3.Blank space
時間が止まったように感じた。
心臓も、風も、星の瞬きでさえも。
「え……?」
息を吐きながらなんとかしぼり出せたのは、声にならない声。
待って……いた?
どういう意図で放たれたのかはわからない。だけど。
俺はその言葉に、聞き覚えがあった。
『私は、そうね……待つため、かしら』
脳裏によみがえるのは、いつだったか。そうだ、絵の展覧会に行ったときに聞いた。
「その言葉って……部長が天文部に入部したのと、関係ありますか?」
半信半疑。確証はない。俺の思い上がりかもしれない。だが、
「あら、そんな前のことを憶えていてくれてるなんて、うれしいわね」
「そりゃ、初めて一緒に出かけたときのことですから」
思えばあの時から、俺はこの人に惹かれていたのかもしれない。
「正解よ」
短く、俺の問いに対して答えると、悠然と歩きだした。両手を広げて、柵に沿って。その姿はまるで、星空という名の海の、その波打ち際を歩いているみたいだった。

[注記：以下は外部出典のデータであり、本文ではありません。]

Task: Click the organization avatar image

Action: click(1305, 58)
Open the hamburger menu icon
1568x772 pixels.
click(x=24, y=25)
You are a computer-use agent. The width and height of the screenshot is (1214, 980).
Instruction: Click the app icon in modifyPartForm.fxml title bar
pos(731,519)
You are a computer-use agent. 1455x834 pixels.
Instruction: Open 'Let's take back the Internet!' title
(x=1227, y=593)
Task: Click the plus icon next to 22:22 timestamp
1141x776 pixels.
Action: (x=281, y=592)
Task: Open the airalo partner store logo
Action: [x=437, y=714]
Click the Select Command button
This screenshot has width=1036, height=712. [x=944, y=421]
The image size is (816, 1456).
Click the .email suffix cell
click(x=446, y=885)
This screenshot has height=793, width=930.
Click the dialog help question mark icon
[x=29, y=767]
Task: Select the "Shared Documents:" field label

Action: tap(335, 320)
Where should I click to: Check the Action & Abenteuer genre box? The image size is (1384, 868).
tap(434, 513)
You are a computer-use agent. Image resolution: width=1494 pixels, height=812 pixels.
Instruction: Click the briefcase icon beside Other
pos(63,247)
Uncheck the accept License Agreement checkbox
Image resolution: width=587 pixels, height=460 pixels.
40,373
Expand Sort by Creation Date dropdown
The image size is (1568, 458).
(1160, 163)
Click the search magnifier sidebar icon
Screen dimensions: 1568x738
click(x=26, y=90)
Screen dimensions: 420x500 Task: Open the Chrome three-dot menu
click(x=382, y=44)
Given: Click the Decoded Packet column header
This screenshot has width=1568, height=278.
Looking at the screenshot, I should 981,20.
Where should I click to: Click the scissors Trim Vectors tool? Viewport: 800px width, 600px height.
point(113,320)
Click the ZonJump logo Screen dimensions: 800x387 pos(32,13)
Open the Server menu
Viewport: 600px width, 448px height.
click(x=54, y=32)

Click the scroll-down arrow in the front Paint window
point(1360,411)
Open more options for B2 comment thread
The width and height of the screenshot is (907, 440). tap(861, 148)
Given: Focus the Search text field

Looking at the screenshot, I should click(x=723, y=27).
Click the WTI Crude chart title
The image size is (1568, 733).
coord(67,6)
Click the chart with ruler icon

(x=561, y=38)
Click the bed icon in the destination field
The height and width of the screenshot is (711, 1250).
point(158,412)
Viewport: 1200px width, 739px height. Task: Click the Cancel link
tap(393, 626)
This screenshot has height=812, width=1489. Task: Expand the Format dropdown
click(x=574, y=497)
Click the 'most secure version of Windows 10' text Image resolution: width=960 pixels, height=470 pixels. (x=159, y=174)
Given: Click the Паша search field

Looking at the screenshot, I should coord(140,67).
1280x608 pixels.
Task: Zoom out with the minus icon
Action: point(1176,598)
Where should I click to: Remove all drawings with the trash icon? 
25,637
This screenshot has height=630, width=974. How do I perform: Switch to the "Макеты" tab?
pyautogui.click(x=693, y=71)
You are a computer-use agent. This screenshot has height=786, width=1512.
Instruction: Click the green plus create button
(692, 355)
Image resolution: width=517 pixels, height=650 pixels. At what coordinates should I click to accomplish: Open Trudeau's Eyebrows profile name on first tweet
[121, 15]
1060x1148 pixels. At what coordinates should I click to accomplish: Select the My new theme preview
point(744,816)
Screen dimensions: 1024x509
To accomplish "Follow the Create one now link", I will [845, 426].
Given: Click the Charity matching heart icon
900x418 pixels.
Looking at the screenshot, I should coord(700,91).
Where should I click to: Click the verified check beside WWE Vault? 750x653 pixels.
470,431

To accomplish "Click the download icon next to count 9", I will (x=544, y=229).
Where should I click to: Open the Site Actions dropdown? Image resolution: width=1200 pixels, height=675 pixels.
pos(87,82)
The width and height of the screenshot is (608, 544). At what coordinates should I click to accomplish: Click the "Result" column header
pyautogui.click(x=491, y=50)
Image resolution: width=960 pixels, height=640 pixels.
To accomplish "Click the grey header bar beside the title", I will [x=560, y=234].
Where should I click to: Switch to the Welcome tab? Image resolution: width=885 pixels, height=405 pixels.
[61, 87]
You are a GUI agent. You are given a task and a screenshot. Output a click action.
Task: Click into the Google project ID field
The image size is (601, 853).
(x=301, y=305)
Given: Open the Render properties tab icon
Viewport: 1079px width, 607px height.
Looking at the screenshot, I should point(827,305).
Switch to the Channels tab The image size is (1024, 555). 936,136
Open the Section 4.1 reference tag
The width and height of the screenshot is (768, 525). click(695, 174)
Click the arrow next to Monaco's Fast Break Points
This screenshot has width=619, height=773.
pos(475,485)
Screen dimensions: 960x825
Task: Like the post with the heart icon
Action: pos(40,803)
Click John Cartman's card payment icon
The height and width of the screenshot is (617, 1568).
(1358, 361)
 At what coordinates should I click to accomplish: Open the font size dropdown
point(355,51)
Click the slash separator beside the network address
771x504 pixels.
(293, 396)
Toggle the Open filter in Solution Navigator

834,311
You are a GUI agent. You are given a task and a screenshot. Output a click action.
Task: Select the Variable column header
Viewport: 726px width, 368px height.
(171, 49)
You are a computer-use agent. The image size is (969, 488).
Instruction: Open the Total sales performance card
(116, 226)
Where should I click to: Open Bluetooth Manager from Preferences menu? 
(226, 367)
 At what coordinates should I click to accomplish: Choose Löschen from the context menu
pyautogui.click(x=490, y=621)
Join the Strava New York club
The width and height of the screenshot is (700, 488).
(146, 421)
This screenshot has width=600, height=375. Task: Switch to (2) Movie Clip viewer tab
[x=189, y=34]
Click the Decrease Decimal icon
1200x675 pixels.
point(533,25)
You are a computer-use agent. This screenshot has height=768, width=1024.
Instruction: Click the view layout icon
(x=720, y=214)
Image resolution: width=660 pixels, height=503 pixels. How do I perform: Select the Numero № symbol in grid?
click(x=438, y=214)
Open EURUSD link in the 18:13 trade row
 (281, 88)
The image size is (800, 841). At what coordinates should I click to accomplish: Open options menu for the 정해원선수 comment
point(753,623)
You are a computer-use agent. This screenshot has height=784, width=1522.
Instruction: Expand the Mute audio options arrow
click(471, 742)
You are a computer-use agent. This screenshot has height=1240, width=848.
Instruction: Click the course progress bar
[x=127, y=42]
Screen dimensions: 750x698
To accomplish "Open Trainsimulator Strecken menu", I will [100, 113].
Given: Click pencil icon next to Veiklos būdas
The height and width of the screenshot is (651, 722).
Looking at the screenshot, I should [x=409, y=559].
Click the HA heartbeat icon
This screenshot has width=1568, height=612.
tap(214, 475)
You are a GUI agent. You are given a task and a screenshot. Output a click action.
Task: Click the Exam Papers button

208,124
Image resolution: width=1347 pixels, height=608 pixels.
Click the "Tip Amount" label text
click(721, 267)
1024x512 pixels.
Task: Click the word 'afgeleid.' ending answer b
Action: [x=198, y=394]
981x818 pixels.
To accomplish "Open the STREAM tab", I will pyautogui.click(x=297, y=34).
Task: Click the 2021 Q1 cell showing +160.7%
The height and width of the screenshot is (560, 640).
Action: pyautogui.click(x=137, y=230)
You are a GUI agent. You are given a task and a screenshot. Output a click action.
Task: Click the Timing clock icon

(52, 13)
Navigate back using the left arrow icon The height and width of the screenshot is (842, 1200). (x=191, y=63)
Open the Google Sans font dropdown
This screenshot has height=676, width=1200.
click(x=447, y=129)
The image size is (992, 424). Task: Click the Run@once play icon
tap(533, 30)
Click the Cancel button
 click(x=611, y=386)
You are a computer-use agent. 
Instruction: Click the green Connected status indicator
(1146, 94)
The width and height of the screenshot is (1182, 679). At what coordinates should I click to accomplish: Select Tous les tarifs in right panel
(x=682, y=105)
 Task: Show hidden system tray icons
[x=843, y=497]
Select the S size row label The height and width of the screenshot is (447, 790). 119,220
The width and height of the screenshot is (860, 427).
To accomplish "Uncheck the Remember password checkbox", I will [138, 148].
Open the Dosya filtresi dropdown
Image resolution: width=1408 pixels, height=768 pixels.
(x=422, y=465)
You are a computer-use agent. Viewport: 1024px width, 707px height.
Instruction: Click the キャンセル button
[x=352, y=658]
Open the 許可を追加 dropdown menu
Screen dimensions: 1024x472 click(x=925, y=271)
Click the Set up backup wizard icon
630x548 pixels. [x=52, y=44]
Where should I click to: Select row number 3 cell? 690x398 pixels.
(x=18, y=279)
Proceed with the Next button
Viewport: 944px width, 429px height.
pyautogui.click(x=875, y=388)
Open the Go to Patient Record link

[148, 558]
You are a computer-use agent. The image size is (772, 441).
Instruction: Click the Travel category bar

潮騒が聞こえてくる。彼女の足元に、さざ波が打ち寄せているような錯覚に陥る。
そのまま彼女をさらってしまいような波が。
「私が天文部に入ったのは……晴人君、君と出会ったから」
止んでいた夜風が再び吹き始め、艶やかな黒髪とストールと揺らしていく。
「君と出会って、君が天文部に入るって知ったから、私も入部することにしたの」
「――じゃあ、あの夜の部長は」
「そう。あの時の私は天文部員じゃなくて、天体観測のやり方もまったく知らない、ただの東雲とばりよ」
つまり、この人は俺と出会った日から、俺が入学し天文部にやってくるまでの間に、天文部に入部したということになる。俺の先回りをする形で。
「感謝してね? 天文部、本来なら廃部になるはずだったのに、新入生で入部する人がいるからって、私が先生にかけあったんだから」
思えば、天体望遠鏡のメンテナンスなどを手伝うよう言ったとき、彼女は「扱い方がわからないから」とすべて断っていた。当たり前だ。天体観測の方法も知らなくて、しかも入部して間もない人間がそんなこと、知るはずもないのだ。
「どうして、ですか?」
あの夜、俺たちは初めて出会った。なのに、何故この人はそんな初対面の俺を理由に、縁もゆかりもない天文部に入部することにしたのか。
どうして、そんな場所で『諦め屋』なんてものを始めたのか。
そして何より。
どうしてあの夜、この場所にいたのか。
「……」
彼女は俺の言葉が聞こえていないのか、聞いていないのか、黙ったまま。言葉を発しない代わりに、腰のあたりまでしかない柵を乗り越えて向こう側へと――屋上の縁へと身体を移す。フェンスがまるで壁のように、俺と彼女の間に隔たりを作っているようだった。
そうして背中をこちらに向けたまま、
「今の私ってね、余白なのよ」
「余白……?」
「そう。晴人君と出会ってからの私は……なにもなくて、真っ白」
壁の向こうから聞こえてくる独白は、またしても俺の理解を追いつかせない。
「それって――」
どういう意味ですか。そう訊こうとする前に、彼女は振り返って。